There must be clear provisions on the issue of conversion of children under the age of eighteen. Both parents or the legal guardian must consent to the conversion of children under the age of eighteen. The Shariah court should not accept conversion by one parent who had converted to Islam when the other party to the non-Muslim marriage is still living and that marriage is still subsisting. The Shariah courts seem to be content that so long one parent is a Muslim, the child is a Muslim taking after the father. What is being ignored is the fact that the parents were non-Muslims when the child was born, and so long one of the parents remains non-Muslim his or her rights to the child’s religious upbringing is not vitiated and the High Court should decide the religious status of the child based on the wishes of the non-converting parent and also taking into consideration of the well-being of the child.

Where the marriage between converted and non-converted spouses subsists, both must be consulted and their consent obtained when the conversion of their children under the age of eighteen is accepted by the Shariah court.

Article 12(4) of the Federal Court should be amended to read as follows: ‘For the purpose of clause (3) [of Article 12] the religion of a person under the age of eighteen years shall be decided by his parents or lawful guardian.’
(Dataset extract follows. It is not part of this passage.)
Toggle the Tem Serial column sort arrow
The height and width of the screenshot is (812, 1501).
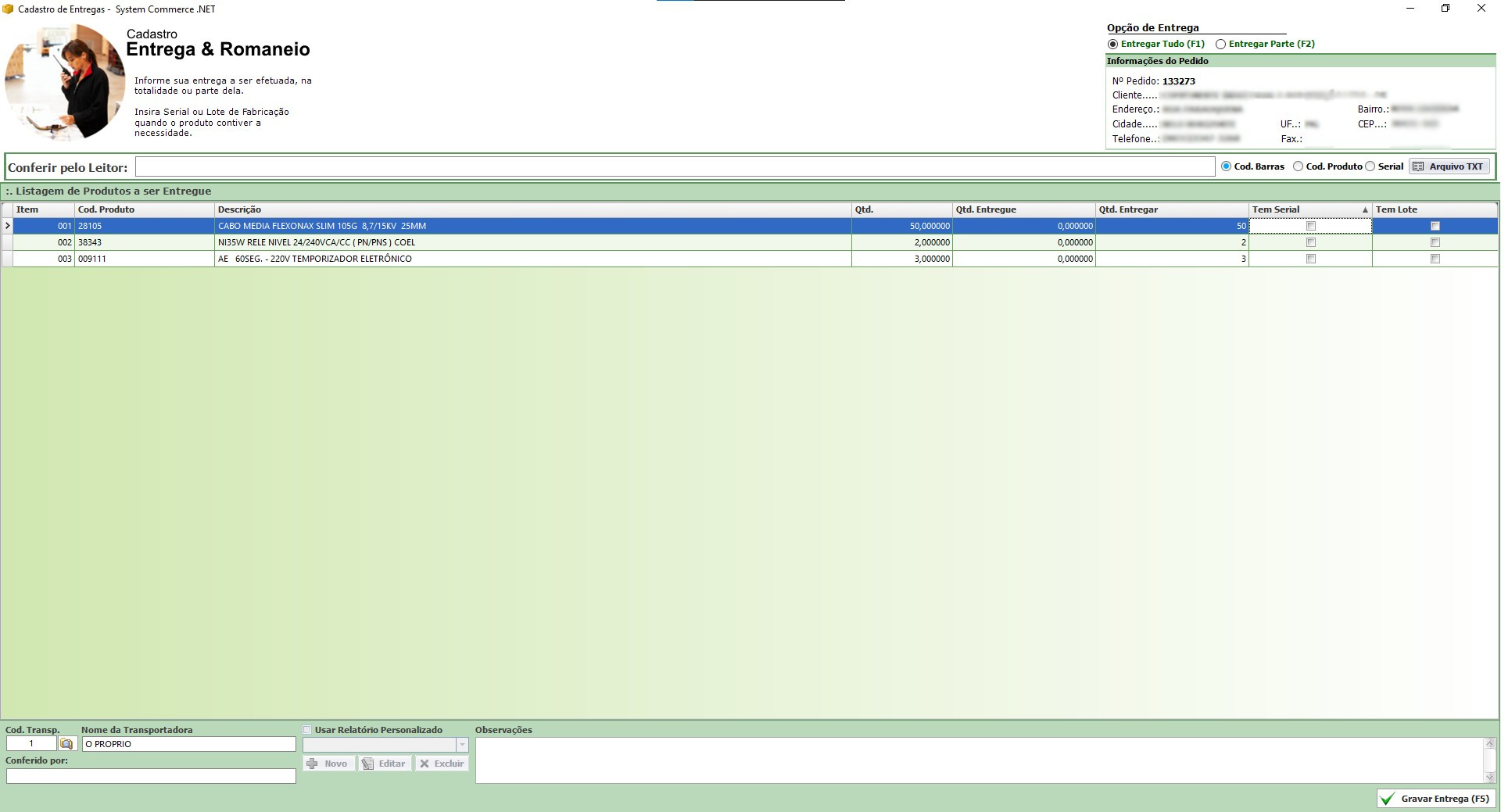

In so far as Article 121(1) is concerned it would be a prudent course to revert to its original position, for example, the judicial power of the Federation shall be vested in the two High Courts with a proviso that where the parties are Muslims and the matter is within the jurisdiction of Shariah court, the High Court shall have no jurisdiction.

The Law Reform (Marriage and Divorce) Act 1976 should be more specific and provide clear guidelines when one spouse converts to Islam and the other remains a non-Muslim. In this context section 51 should include the following provision:

Where one party to a marriage has converted to Islam and there are children of that marriage, and the other party, if still living, but had not converted to Islam, the converted party shall have no right to convert the children of the marriage to Islam until the voluntary consent of the non-Muslim party had been obtained.

The State Legislature of the Administration of Islamic Law Enactments should not enact any law inconsistent with Articles 11, 12 and 121(1) of the Constitution, especially when the conversion of a person under the age of eighteen arises. The consent of both parents should be a condition precedent before any conversion takes place.

Where a spouse had converted to Islam during the subsistence of a marriage contracted when that spouse was a non-Muslim the spouse who has not converted should be immediately notified and Shariah court should not take any step to invalidate that non-Muslim marriage or make any orders affecting the non-Muslim children.